Passage given:
= = = = =

Add PyYAML to requirements.txt and rerun the build.

Why This Trace Is ReAct

Trace Part Why It Matters
First reason The agent identifies what evidence it needs first.
First action The agent gets the build log instead of guessing.
First observation The error message gives a concrete clue.
Second reason The next step changes because of the observed error.
Second action The agent checks the dependency file.
Final answer The answer is based on observed evidence.

What a Bad ReAct Trace Looks Like

Goal:
Find why the latest build failed.

Reason:
Maybe it is a dependency issue.

Final Answer:
Install dependencies and try again.

This is weak because the agent skipped action and observation. It guessed instead of using evidence.

Part 4: When to Use ReAct

Use ReAct when the task needs step-by-step interaction and the next step depends on the previous result.

Task Use ReAct? Why
Explain what JSON is No No external step is needed.
Rewrite a short paragraph No The model can transform the given text directly.
Find why a deployment failed Yes The agent must inspect logs or state.
Search docs and answer from the best page Yes The agent must search, observe results, then answer.
Inspect a repository before explaining an error Yes The answer depends on file contents.

Good ReAct tasks usually have these signs:

  • The model should not guess.
  • External evidence matters.
  • One result determines the next step.
  • The task is investigative.
  • The answer should be grounded in observations.

Common Misunderstandings

Misunderstanding Correction Simple Example
ReAct means the agent should always use tools No. Use ReAct only when action or external evidence is useful. If the user asks Explain what JSON is, the agent can answer directly. It does not need to call a search tool.
ReAct is the same as planning No. Planning organizes steps; ReAct alternates action and observation. A plan may say check logs, inspect config, suggest fix. ReAct actually checks the log, reads the result, then decides the next action.
ReAct means showing every private reasoning token No. For learning, traces are useful. In products, expose concise summaries and evidence instead. A support agent should show I checked the account status and found the subscription is active, not every internal reasoning detail.
ReAct guarantees correct answers No. It improves grounding, but tools, observations, and final answers can still be wrong. If a log reader returns an old log file, the agent may still reach the wrong conclusion.
ReAct should be used for every agent No. Some agents are better as fixed workflows or direct prompts. A password reset flow may be safer as fixed steps: verify identity, send reset link, confirm result.

Practice

Exercise 1: Label the Trace

Label each line as Reason, Act, Observation, or Final Answer.

I need to know which deployment failed.
get_latest_deployment()
{"deployment_id": "dep_19", "status": "failed"}
I need the error log for dep_19.
read_deployment_log({"deployment_id": "dep_19"})
"Error: DATABASE_URL is missing"
The deployment failed because DATABASE_URL is missing.

Exercise 2: Choose ReAct or Not

For each task, decide whether ReAct is needed.

Task ReAct Needed? Reason
Explain what a REST API is
Find why a deployment failed
Rewrite an email in a friendly tone
Search docs and answer from the most relevant page
Inspect a repository before explaining an error

Exercise 3: Complete the Missing Step

Fill in the missing ReAct step.

Goal:
Answer a question using internal notes.

Reason:
I need to find relevant notes first.

Act:
search_notes({"query": "refund policy"})

Observation:
["note_12", "note_19"]

Reason:
{write the next reasoning step}

Exit Criteria

You understand this topic when you can:

  • Define ReAct as Reason + Act.
  • Explain why observation changes the next reasoning step.
  • Draw the Reason, Act, Observe, Repeat, Final Answer loop.
  • Identify each step in a simple ReAct trace.
  • Decide whether a task needs ReAct.
  • Explain what belongs in related topics instead of this one.

= = = = =

Stored data:
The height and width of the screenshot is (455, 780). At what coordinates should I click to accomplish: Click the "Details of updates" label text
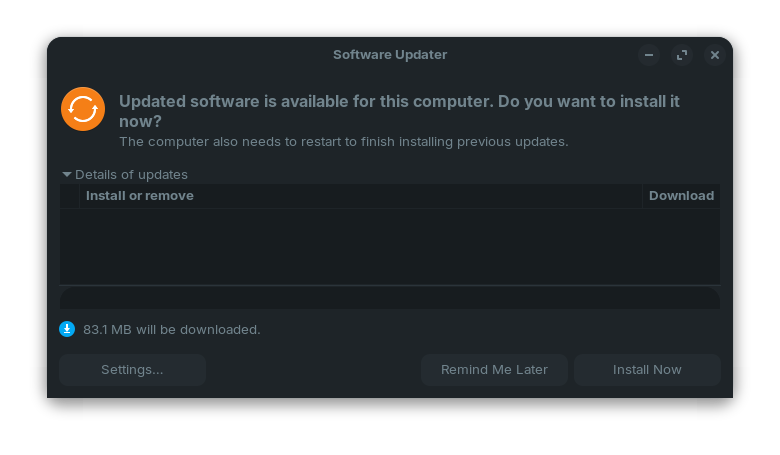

= = = = =

Problems to solve:
A) Answer these questions from the passage on ReAct, one line each:
(i) What reason does the table on when to use ReAct give for not needing it to explain what JSON is?
(ii) Which two steps does the passage say the agent skipped in the weak trace?
(iii) What query is passed to search_notes in Exercise 3?
B) Print verbatim the portion of the passage on ReAct starting at "What a Bad ReAct" and ending at "of using evidence.".

Answer list:
A)
(i) No external step is needed.
(ii) Action and observation.
(iii) "refund policy"

B)
What a Bad ReAct Trace Looks Like

Goal:
Find why the latest build failed.

Reason:
Maybe it is a dependency issue.

Final Answer:
Install dependencies and try again.

This is weak because the agent skipped action and observation. It guessed instead of using evidence.